• [Aim of the exercise]:
Your answer should consist of each line below that includes the word "Expand".

• [Provided records]:
+===+
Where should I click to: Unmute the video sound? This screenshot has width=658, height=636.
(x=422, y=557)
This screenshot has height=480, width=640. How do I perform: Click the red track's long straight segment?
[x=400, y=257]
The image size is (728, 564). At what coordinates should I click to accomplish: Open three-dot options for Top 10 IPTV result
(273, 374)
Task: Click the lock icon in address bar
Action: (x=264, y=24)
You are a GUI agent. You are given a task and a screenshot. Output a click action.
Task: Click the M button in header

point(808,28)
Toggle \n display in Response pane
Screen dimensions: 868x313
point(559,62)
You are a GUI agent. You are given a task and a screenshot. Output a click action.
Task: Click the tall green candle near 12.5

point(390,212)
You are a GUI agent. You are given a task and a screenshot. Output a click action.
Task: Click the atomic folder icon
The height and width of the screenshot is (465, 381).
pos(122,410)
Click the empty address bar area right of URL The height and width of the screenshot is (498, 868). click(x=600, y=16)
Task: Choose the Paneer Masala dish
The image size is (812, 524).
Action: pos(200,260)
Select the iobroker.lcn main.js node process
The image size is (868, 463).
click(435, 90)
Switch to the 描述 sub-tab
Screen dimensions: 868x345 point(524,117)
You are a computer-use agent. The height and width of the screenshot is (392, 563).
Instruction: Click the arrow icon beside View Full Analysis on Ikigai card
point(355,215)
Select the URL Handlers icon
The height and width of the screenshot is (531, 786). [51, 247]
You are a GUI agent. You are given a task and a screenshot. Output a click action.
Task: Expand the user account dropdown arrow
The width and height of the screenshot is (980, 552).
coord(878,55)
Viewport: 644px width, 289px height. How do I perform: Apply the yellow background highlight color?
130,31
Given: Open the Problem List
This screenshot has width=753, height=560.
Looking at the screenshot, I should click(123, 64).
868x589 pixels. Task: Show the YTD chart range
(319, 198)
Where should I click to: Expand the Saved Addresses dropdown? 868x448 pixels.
+===+
• [Task answer]:
Task: Expand the user account dropdown arrow
Where should I click to: Expand the Saved Addresses dropdown? 868x448 pixels.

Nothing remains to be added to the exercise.